(Aim of the task): Switch every "Where should I click to" in the listing below to "Where do I click to" and reproduce the listing with nothing else altered.

(Data for this task):
§ §

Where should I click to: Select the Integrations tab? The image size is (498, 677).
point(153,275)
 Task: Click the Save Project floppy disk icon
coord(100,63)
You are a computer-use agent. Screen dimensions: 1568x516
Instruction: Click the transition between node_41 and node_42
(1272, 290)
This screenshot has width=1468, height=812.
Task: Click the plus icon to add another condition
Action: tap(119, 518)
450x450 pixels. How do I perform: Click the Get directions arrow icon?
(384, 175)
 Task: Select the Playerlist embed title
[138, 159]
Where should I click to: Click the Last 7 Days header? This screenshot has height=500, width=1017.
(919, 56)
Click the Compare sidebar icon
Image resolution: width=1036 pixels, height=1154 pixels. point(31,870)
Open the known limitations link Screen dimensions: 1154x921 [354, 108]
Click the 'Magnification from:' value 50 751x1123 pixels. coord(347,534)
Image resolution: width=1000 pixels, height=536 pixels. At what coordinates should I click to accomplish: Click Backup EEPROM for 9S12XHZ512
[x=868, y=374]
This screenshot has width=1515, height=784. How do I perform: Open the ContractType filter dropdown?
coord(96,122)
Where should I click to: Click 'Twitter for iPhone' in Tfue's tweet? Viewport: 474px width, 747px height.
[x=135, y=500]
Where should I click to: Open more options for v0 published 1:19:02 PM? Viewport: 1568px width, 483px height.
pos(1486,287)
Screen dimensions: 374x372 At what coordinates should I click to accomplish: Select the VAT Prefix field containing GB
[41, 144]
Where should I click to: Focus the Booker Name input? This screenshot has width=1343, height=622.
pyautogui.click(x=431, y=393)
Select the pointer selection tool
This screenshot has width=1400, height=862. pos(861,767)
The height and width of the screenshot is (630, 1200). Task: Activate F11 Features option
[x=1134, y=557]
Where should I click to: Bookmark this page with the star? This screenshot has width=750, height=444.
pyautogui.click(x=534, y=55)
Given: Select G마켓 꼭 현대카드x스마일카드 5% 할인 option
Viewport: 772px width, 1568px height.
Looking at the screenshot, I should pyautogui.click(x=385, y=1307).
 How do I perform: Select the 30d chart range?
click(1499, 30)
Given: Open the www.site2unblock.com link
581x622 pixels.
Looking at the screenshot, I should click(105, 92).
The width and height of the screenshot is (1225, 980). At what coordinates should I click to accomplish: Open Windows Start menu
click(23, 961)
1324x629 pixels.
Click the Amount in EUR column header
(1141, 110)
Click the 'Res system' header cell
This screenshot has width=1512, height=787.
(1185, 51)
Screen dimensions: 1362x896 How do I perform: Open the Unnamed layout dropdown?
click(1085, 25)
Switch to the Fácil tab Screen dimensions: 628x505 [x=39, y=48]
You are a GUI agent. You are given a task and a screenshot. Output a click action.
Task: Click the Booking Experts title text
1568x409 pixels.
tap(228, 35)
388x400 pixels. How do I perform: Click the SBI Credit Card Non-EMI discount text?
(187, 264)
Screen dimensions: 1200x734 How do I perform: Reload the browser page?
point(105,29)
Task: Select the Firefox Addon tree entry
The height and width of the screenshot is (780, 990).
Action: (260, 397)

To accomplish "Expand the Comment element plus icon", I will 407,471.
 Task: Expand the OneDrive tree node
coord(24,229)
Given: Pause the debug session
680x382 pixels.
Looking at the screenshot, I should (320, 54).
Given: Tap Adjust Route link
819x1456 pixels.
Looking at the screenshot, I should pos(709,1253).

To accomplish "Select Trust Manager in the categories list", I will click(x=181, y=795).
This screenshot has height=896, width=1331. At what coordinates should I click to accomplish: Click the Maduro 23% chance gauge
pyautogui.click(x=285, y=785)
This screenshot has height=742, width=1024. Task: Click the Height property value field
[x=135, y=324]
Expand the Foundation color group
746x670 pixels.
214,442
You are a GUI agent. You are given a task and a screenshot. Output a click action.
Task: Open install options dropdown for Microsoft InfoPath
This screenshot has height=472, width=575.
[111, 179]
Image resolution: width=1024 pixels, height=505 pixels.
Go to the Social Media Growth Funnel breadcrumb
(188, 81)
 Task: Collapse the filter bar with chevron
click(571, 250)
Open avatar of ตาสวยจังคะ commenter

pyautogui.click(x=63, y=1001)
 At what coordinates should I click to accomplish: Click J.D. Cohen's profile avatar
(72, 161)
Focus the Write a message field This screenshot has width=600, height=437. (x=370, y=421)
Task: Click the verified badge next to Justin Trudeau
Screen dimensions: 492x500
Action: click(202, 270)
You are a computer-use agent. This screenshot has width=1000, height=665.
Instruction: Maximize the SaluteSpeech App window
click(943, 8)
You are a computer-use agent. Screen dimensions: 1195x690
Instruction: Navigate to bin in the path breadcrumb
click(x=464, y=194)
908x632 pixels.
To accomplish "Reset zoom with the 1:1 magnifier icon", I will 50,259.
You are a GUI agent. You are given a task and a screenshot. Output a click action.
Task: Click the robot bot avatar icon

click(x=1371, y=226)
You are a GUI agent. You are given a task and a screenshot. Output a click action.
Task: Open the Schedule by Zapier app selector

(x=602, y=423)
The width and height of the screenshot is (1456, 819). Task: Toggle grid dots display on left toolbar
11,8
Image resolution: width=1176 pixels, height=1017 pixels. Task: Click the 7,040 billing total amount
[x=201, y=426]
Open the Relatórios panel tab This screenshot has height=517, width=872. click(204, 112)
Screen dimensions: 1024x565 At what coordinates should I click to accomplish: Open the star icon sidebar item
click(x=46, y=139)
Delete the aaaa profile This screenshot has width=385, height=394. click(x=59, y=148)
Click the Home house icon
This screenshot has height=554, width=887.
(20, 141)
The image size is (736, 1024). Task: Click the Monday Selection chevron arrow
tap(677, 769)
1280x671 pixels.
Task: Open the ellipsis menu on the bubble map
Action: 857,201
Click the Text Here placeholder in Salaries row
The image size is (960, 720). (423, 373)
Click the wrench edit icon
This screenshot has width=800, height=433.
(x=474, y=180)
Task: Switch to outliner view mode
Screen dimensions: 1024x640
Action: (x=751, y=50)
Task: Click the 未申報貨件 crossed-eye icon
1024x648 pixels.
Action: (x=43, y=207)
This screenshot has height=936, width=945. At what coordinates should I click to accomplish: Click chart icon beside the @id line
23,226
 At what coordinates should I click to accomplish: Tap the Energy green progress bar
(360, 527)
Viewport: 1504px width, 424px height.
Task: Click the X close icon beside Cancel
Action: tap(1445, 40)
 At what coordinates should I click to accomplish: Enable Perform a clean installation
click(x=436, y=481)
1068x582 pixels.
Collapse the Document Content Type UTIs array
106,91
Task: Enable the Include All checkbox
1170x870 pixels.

§ §

(Written solution):
Where do I click to: Select the Integrations tab? The image size is (498, 677).
point(153,275)
 Task: Click the Save Project floppy disk icon
coord(100,63)
You are a computer-use agent. Screen dimensions: 1568x516
Instruction: Click the transition between node_41 and node_42
(1272, 290)
This screenshot has width=1468, height=812.
Task: Click the plus icon to add another condition
Action: tap(119, 518)
450x450 pixels. How do I perform: Click the Get directions arrow icon?
(384, 175)
 Task: Select the Playerlist embed title
[138, 159]
Where do I click to: Click the Last 7 Days header? This screenshot has height=500, width=1017.
(919, 56)
Click the Compare sidebar icon
Image resolution: width=1036 pixels, height=1154 pixels. point(31,870)
Open the known limitations link Screen dimensions: 1154x921 [354, 108]
Click the 'Magnification from:' value 50 751x1123 pixels. coord(347,534)
Image resolution: width=1000 pixels, height=536 pixels. At what coordinates should I click to accomplish: Click Backup EEPROM for 9S12XHZ512
[x=868, y=374]
This screenshot has width=1515, height=784. How do I perform: Open the ContractType filter dropdown?
coord(96,122)
Where do I click to: Click 'Twitter for iPhone' in Tfue's tweet? Viewport: 474px width, 747px height.
[x=135, y=500]
Where do I click to: Open more options for v0 published 1:19:02 PM? Viewport: 1568px width, 483px height.
pos(1486,287)
Screen dimensions: 374x372 At what coordinates should I click to accomplish: Select the VAT Prefix field containing GB
[41, 144]
Where do I click to: Focus the Booker Name input? This screenshot has width=1343, height=622.
pyautogui.click(x=431, y=393)
Select the pointer selection tool
This screenshot has width=1400, height=862. pos(861,767)
The height and width of the screenshot is (630, 1200). Task: Activate F11 Features option
[x=1134, y=557]
Where do I click to: Bookmark this page with the star? This screenshot has width=750, height=444.
pyautogui.click(x=534, y=55)
Given: Select G마켓 꼭 현대카드x스마일카드 5% 할인 option
Viewport: 772px width, 1568px height.
Looking at the screenshot, I should pyautogui.click(x=385, y=1307).
 How do I perform: Select the 30d chart range?
click(1499, 30)
Given: Open the www.site2unblock.com link
581x622 pixels.
Looking at the screenshot, I should click(105, 92).
The width and height of the screenshot is (1225, 980). At what coordinates should I click to accomplish: Open Windows Start menu
click(23, 961)
1324x629 pixels.
Click the Amount in EUR column header
(1141, 110)
Click the 'Res system' header cell
This screenshot has width=1512, height=787.
(1185, 51)
Screen dimensions: 1362x896 How do I perform: Open the Unnamed layout dropdown?
click(1085, 25)
Switch to the Fácil tab Screen dimensions: 628x505 [x=39, y=48]
You are a GUI agent. You are given a task and a screenshot. Output a click action.
Task: Click the Booking Experts title text
1568x409 pixels.
tap(228, 35)
388x400 pixels. How do I perform: Click the SBI Credit Card Non-EMI discount text?
(187, 264)
Screen dimensions: 1200x734 How do I perform: Reload the browser page?
point(105,29)
Task: Select the Firefox Addon tree entry
The height and width of the screenshot is (780, 990).
Action: (260, 397)

To accomplish "Expand the Comment element plus icon", I will 407,471.
 Task: Expand the OneDrive tree node
coord(24,229)
Given: Pause the debug session
680x382 pixels.
Looking at the screenshot, I should (320, 54).
Given: Tap Adjust Route link
819x1456 pixels.
Looking at the screenshot, I should pos(709,1253).

To accomplish "Select Trust Manager in the categories list", I will click(x=181, y=795).
This screenshot has height=896, width=1331. At what coordinates should I click to accomplish: Click the Maduro 23% chance gauge
pyautogui.click(x=285, y=785)
This screenshot has height=742, width=1024. Task: Click the Height property value field
[x=135, y=324]
Expand the Foundation color group
746x670 pixels.
214,442
You are a GUI agent. You are given a task and a screenshot. Output a click action.
Task: Open install options dropdown for Microsoft InfoPath
This screenshot has height=472, width=575.
[111, 179]
Image resolution: width=1024 pixels, height=505 pixels.
Go to the Social Media Growth Funnel breadcrumb
(188, 81)
 Task: Collapse the filter bar with chevron
click(571, 250)
Open avatar of ตาสวยจังคะ commenter

pyautogui.click(x=63, y=1001)
 At what coordinates should I click to accomplish: Click J.D. Cohen's profile avatar
(72, 161)
Focus the Write a message field This screenshot has width=600, height=437. (x=370, y=421)
Task: Click the verified badge next to Justin Trudeau
Screen dimensions: 492x500
Action: click(202, 270)
You are a computer-use agent. This screenshot has width=1000, height=665.
Instruction: Maximize the SaluteSpeech App window
click(943, 8)
You are a computer-use agent. Screen dimensions: 1195x690
Instruction: Navigate to bin in the path breadcrumb
click(x=464, y=194)
908x632 pixels.
To accomplish "Reset zoom with the 1:1 magnifier icon", I will 50,259.
You are a GUI agent. You are given a task and a screenshot. Output a click action.
Task: Click the robot bot avatar icon

click(x=1371, y=226)
You are a GUI agent. You are given a task and a screenshot. Output a click action.
Task: Open the Schedule by Zapier app selector

(x=602, y=423)
The width and height of the screenshot is (1456, 819). Task: Toggle grid dots display on left toolbar
11,8
Image resolution: width=1176 pixels, height=1017 pixels. Task: Click the 7,040 billing total amount
[x=201, y=426]
Open the Relatórios panel tab This screenshot has height=517, width=872. click(204, 112)
Screen dimensions: 1024x565 At what coordinates should I click to accomplish: Open the star icon sidebar item
click(x=46, y=139)
Delete the aaaa profile This screenshot has width=385, height=394. click(x=59, y=148)
Click the Home house icon
This screenshot has height=554, width=887.
(20, 141)
The image size is (736, 1024). Task: Click the Monday Selection chevron arrow
tap(677, 769)
1280x671 pixels.
Task: Open the ellipsis menu on the bubble map
Action: 857,201
Click the Text Here placeholder in Salaries row
The image size is (960, 720). (423, 373)
Click the wrench edit icon
This screenshot has width=800, height=433.
(x=474, y=180)
Task: Switch to outliner view mode
Screen dimensions: 1024x640
Action: (x=751, y=50)
Task: Click the 未申報貨件 crossed-eye icon
1024x648 pixels.
Action: (x=43, y=207)
This screenshot has height=936, width=945. At what coordinates should I click to accomplish: Click chart icon beside the @id line
23,226
 At what coordinates should I click to accomplish: Tap the Energy green progress bar
(360, 527)
Viewport: 1504px width, 424px height.
Task: Click the X close icon beside Cancel
Action: tap(1445, 40)
 At what coordinates should I click to accomplish: Enable Perform a clean installation
click(x=436, y=481)
1068x582 pixels.
Collapse the Document Content Type UTIs array
106,91
Task: Enable the Include All checkbox
1170x870 pixels.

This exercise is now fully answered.